Uma das descobertas mais importantes de uma vida dedicada ao conhecimento é tomar consciência de que nós, seres humanos, somos limitados e que, justamente em decorrência dessa condição, precisamos produzir conhecimento junto com os outros. É, pois, do reconhecimento dos nossos limites que nasce a busca por um saber genuíno construído em comunidade de diálogo. Talvez o mais importante princípio ético da filosofia seja o exigente e difícil ato de humildade.

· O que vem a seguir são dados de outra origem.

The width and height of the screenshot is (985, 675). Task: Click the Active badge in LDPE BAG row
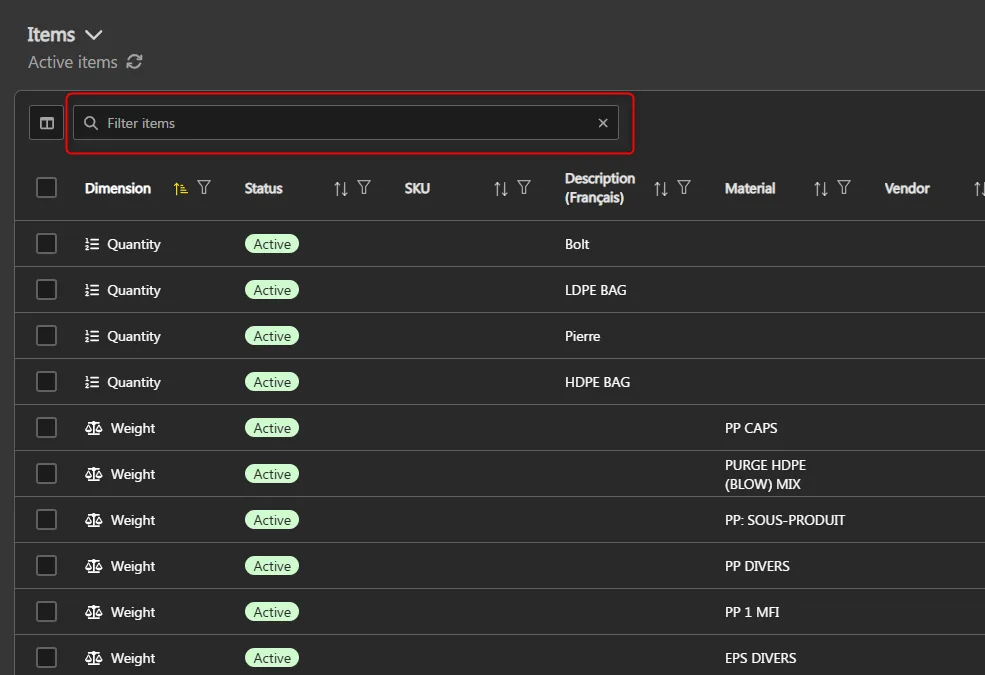[272, 290]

Quando eu era criança, inquietava-me ao imaginar se um dia eu teria a possibilidade de conhecer tudo. Na época não tinha Google. Conhecer dava muito trabalho, literalmente falando. Lembro-me do peso e do fascínio de uma coleção da editora Abril Cultural chamada Tudo – dicionário enciclopédico ilustrado. A lição mais importante tirada desse generoso livro de milhares de páginas fora a de que todos os seres humanos estão fadados ao fracasso em um dia conhecer tudo.
Nossa condição humana impõe-nos uma barreira intransponível diante de tudo. O que é bastante frustrante, visto que ansiamos pela totalidade mesmo sabendo que jamais poderemos alcançá-la. Os gregos davam um nome interessante para este impulso: thaumazein. Que significa “espanto” ou “maravilhar-se” e era compreendido, segundo Aristóteles, como o ponto de partida de toda a experiência filosófica.
Nós, seres humanos, somos limitados e que, justamente em decorrência dessa condição, precisamos produzir conhecimento junto com os outros
A mais encantadora imagem que eu tenho dos poderes da minha consciência humana é esta: poder pensar em todas as coisas, questionar tudo e saber que não conhecerei quase nada. Nicolau de Cusa, o grande filósofo católico alemão do século 15, chamou a isso de douta ignorância. Isto é: saber dos limites do nosso próprio saber. Diz ele que a douta ignorância significa “a condição para uma reflexão antropológica radicada na finitude e aberta à infinitude que saiba fazer do outro não um objeto de posse ou um sujeito que nos é possível dominar pelo poder do discurso, mas o que transforme em autêntico interlocutor de uma relação que é disposição para o ‘tu’ sob a forma de encontro e de recíproca vinculação ao mundo que é de todos”.
Notem a beleza das palavras: como sabemos dos nossos limites, então devemos tratar os outros como autênticos interlocutores de uma relação do tipo eu-tu. Pois o conhecimento se constrói em comunidade de diálogos e não em relações de poder. Meu fascínio com as enciclopédias, que hoje consigo traduzir em palavras, partia desse dado social do conhecimento. Nunca era um exercício de autossuficiência.
Todo conhecimento do mundo está aí, disponível para a curiosidade de todos nós. Mas há uma dinâmica assombrosa: nos aproximando e, ao mesmo tempo, nos mantemos infinitamente distante de tudo. Ainda assim, por essa razão, sinto-me privilegiado por ser professor. Na verdade, pelo fato de poder estar em contato com um universo específico do conhecimento e, ao mesmo tempo, reconhecer que tudo o que eu sei não é nada.
A douta ignorância não deve ser compreendida como a negação da possibilidade do conhecimento. Social e historicamente, o conhecimento é um fato. Em vez de negá-lo, a douta ignorância abre as inúmeras possibilidades para o saber. Nesse sentido, trata-se de um constante ponto de partida de uma viagem sabidamente reconhecida como interminável. Aproximamo-nos de resultados que jamais poderão ser chamados de destinos definitivos.
A definição de ser humano de Nicolau de Cusa sempre me inspirou. Ele diz mais ou menos o seguinte: a noção de incompletude da nossa natureza articulada com o desejo intelectual, como caminho e tarefa, dado como abertura ao dom que nele se perfaz. Noutros termos, essa visão de ser humano traz a marca de que nossa natureza porta um dinamismo fundamental. O ser humano nunca pode ser definido em definitivo por isso e isso, mas por estar em permanente devir.
Enfim, é importante registrar o caráter antidogmático e contrário a toda forma de relativismo dessa concepção. A douta ignorância não implica o não saber ou a impossibilidade de o ser humano saber. Ou seja, não se refere a uma defesa da falta de saber ou da burrice, mas da ignorância como resultado de um conhecimento fundamental: o conhecimento das nossas limitações como passo decisivo para continuarmos buscando.